## Фрагмент страницы
************

Вопрос об отношении Достоевского к религии нельзя считать достаточно изученным, хотя размышлять на эту тему читатели начали уже при его жизни, поскольку вопросы о вере ставились напрямую как в романах, так и в знаменитом «Дневнике писателя».

Диапазон мнений колеблется от утверждения, что православная религиозность составляет основу всего творчества Достоевского, до сомнений: соответствует ли его понимание Бога и православия канонической доктрине.

Приведём характерный пример. Священник о. Алексий говорил о Достоевском (высказывание дошло до нас в передаче третьего лица): “Вредный это писатель! Тем вредный, что в произведениях своих прельстительность жизни возвеличивает. <...> Это учитель от жизни <...> а не от духа <...> У него, заметьте, всякие там Аглаи и Анастасии Филипповны... И когда он говорит о них, у него восторг какой-то чувствуется <...> И хуже всего то, что читатель при всём том видит, что автор — человек якобы верующий (курсив наш. — С.Ж.), даже христианин. В действительности же он вовсе не христианин, и все его углубления — суть одна лишь маска, скрывающая скептицизм и неверие”. Характеристика, может быть, наивная, но во многом небезосновательная.

Проблема осложняется ещё и тем, что такого рода высказывания принадлежат порой религиозным мыслителям и писателям, чья вера также не всегда и не всеми признаётся безусловной. Так, Владимир Соловьёв, например, писал К.Н. Леонтьеву о Достоевском: “Для него религия была некоей новой невиданной страной, в существование которой он горячо верил, а иногда и разглядывал её очертания в подзорную трубу, но стать на религиозную почву ему не удавалось”. Но вера и самого Леонтьева, и Соловьёва у многих религиозных мыслителей вызывает серьёзные вопросы.

Кроме того, Достоевский не был богословом, он не относился к религии как к учению, у него не было специальных статей о христианстве, его мысли об этом приходится собирать, вычитывать из отдельных высказываний, порой противоречащих друг другу.

************

## Раздел данных
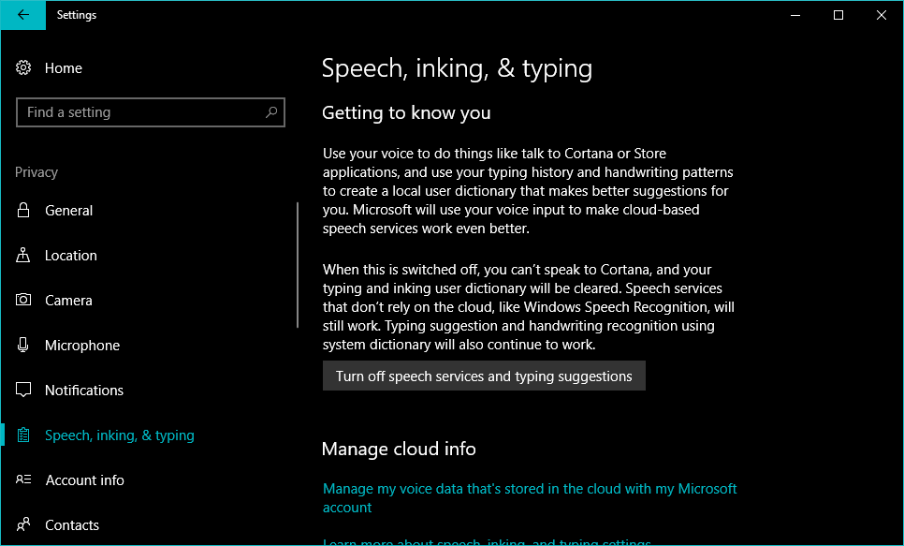Maximize the Settings window
This screenshot has height=546, width=904.
tap(838, 15)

************

## Задания
#1 Укажите, соответствуют ли фрагменту о Достоевском и религии утверждения (а), (б) и (в), и подтвердите каждый ответ «да» или «нет» решающими словами фрагмента в точной цитате. (а) Высказывание о. Алексия о Достоевском дошло до нас напрямую, без посредников. (б) У Достоевского были специальные статьи о христианстве. (в) Читатели стали размышлять об отношении Достоевского к религии ещё при его жизни.
#2 Изложите содержание фрагмента о Достоевском и религии в двух предложениях.
#3 Продолжите фрагмент о Достоевском и религии, начав сразу после его последнего предложения.

## Ответы по порядку
#1
(а) Нет: «высказывание дошло до нас в передаче третьего лица».
(б) Нет: «у него не было специальных статей о христианстве».
(в) Да: «размышлять на эту тему читатели начали уже при его жизни».

#2 Отношение Достоевского к религии изучено недостаточно, а мнения о нём колеблются от признания православной религиозности основой его творчества до сомнений в соответствии его взглядов канонической доктрине. Вопрос осложняется тем, что подобные суждения порой высказывали мыслители, чья собственная вера тоже признаётся не безусловно, а сам Достоевский не был богословом, и его мысли о религии приходится собирать из отдельных, иногда противоречащих друг другу высказываний.

#3
Религиозные чувства зародились в душе Достоевского уже в раннем детстве. Родители его были людьми верующими, о чём и свидетельствуют детские воспоминания. Брат писателя Андрей Достоевский вспоминал: “Первою книгою для чтения была у всех нас одна. Это Священная история Ветхого и Нового завета на русском языке <…> Она называлась собственно «Сто четыре священных истории Ветхого и Нового завета» <…> Помню, как в недавнее уже время я, разговаривая с братом <…> упомянул об этой книге; и с каким он восторгом объявил мне, что ему удалось разыскать этот же самый экземпляр книги (то есть наш — детский) и что он бережёт его как святыню”. Среди первых домашних учителей писателя был дьякон, преподававший Закон Божий. А.М. Достоевский пишет, что не припомнит, чтобы встречал в дальнейшем столь хорошего учителя по этому предмету.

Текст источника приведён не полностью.